My wife of 7 years recently told me that she is no longer in love with me and now sees me as a roommate. She said her decision has been killing her for months, but recently when her grandmother passed away, it made her realize that life is too short. We have always had problems about having time for just us. We have two beautiful daughters that have been in the picture since the beginning. We both work and therefore, always spent our free time with our girls as a family and not just us two. We have had issues since the beginning about the romance. We would work on it, things would get better and then go right back to normal. She said she has finally given up on our relationship. I told her how much I loved her and how much these issues were fixable. But she said she had given up. I asked her about counseling and she said she doesnt want to go. She has given up. I moved out about three weeks ago and she is moving into a new apartment this weekend (our old lease was up anyways). We have talked briefly but only about our kids. There is no remorse in how she sounds when we do talk. Our friends are split. SOme say that she is happy with here decision to move and excited about her new future and others say that she will soon realize what she has given up and come back. I dont know what to do. I love and miss my wife horribly. I miss my family. I am actually afraid to try to move on in the thought that one day she will come back and I wont be available. Please give me any advice (good or bad) you might be able to give on this.


----------



## tom67 (Oct 2, 2012)

Do the 180 don't beg or cry in front of her. I suppose it doesn't matter now but have you checked her phone records there may be another man in the picture. You might as well file now and if she comes around you can always stop it.


----------



## ReGroup (Dec 6, 2012)

st3436 said:


> My wife of 7 years recently told me that she is no longer in love with me and now sees me as a roommate..

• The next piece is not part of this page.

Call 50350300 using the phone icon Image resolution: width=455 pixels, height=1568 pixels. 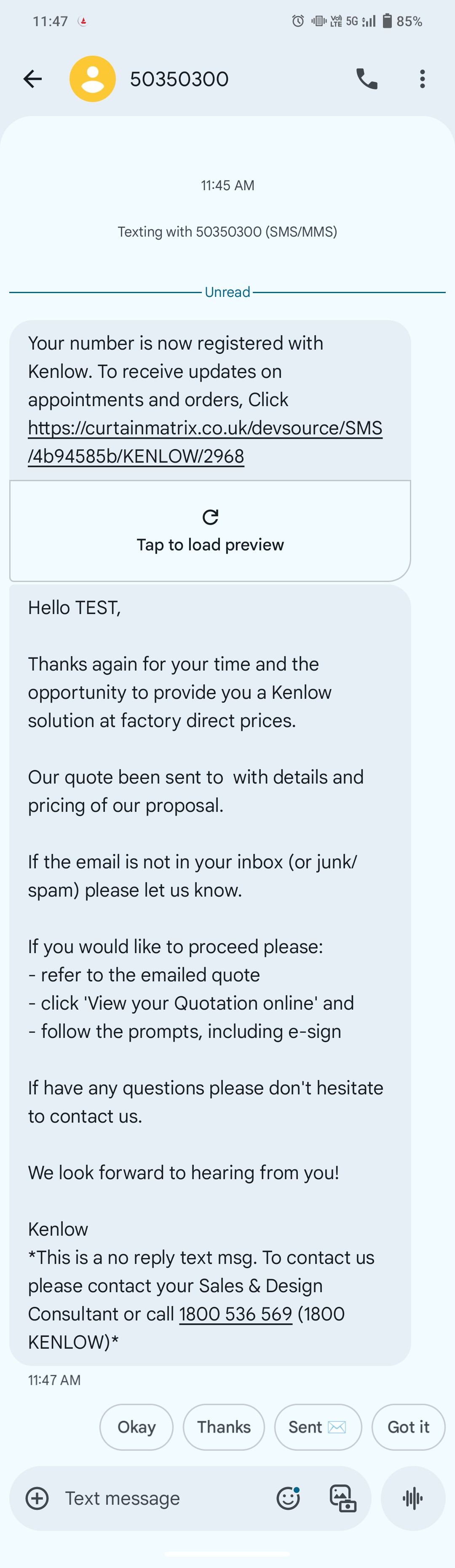367,78
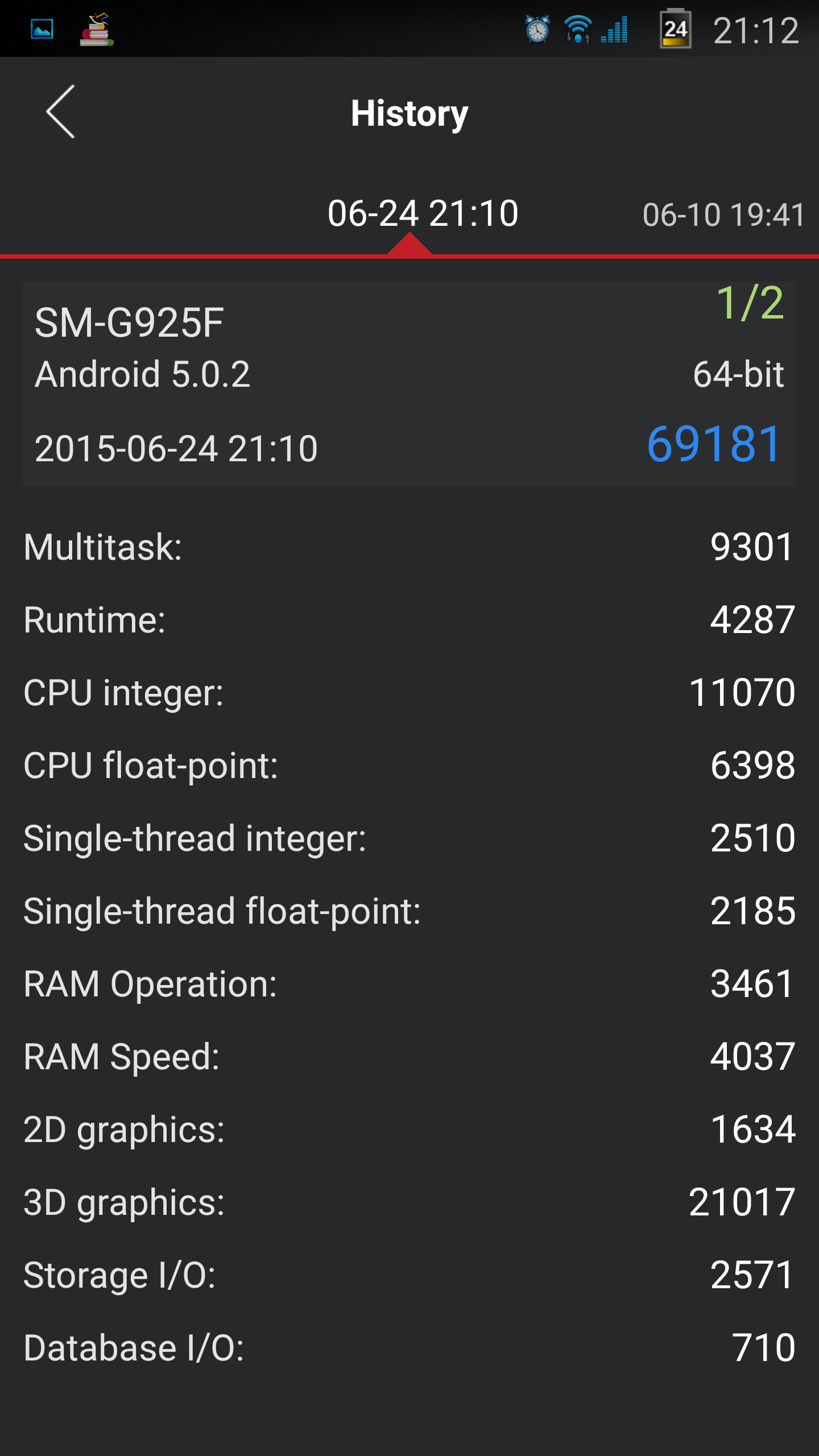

90% of the time when a person says this - they're cheating.



st3436 said:


> She said her decision has been killing her for months, but recently when her grandmother passed away, it made her realize that life is too short.


She is rethinking her life, a life without you.



st3436 said:


> We have always had problems about having time for just us. We have two beautiful daughters that have been in the picture since the beginning.


You and your children stand in the way of her happiness. Her new loyalty is to her affair partner(s) 



st3436 said:


> I told her how much I loved her and how much these issues were fixable. But she said she had given up..


She's having an affair.



st3436 said:


> I asked her about counseling and she said she doesnt want to go. She has given up.


You would be wasting each other's time.



st3436 said:


> There is no remorse in how she sounds when we do talk.


Of course not - she's having the time of her life at the expense of everyone.

You need to figure out who the affair partner is and smoke them out. 

Have you done intel work?


----------



## ThreeStrikes (Aug 11, 2012)

New apartment= love shack


----------



## ThreeStrikes (Aug 11, 2012)

How old are your daughters?

Has she filed for D?

Separate your finances, yesterday!

I know this all sucks right now, but it is imperative that you start conducting yourself in a calm, strong manner. Start protecting yourself.

If she is firing you as her husband, refuse to act like one.

Consult with a lawyer to learn your state's Divorce and custody laws.


----------



## Amplexor (Feb 13, 2008)

Read Dobson's "Love Must Be Tough" and apply it to your life. Do this right away.


----------



## Stretch (Dec 12, 2012)

Sorry you are in this situation. I am coming up on a year since my WAW left.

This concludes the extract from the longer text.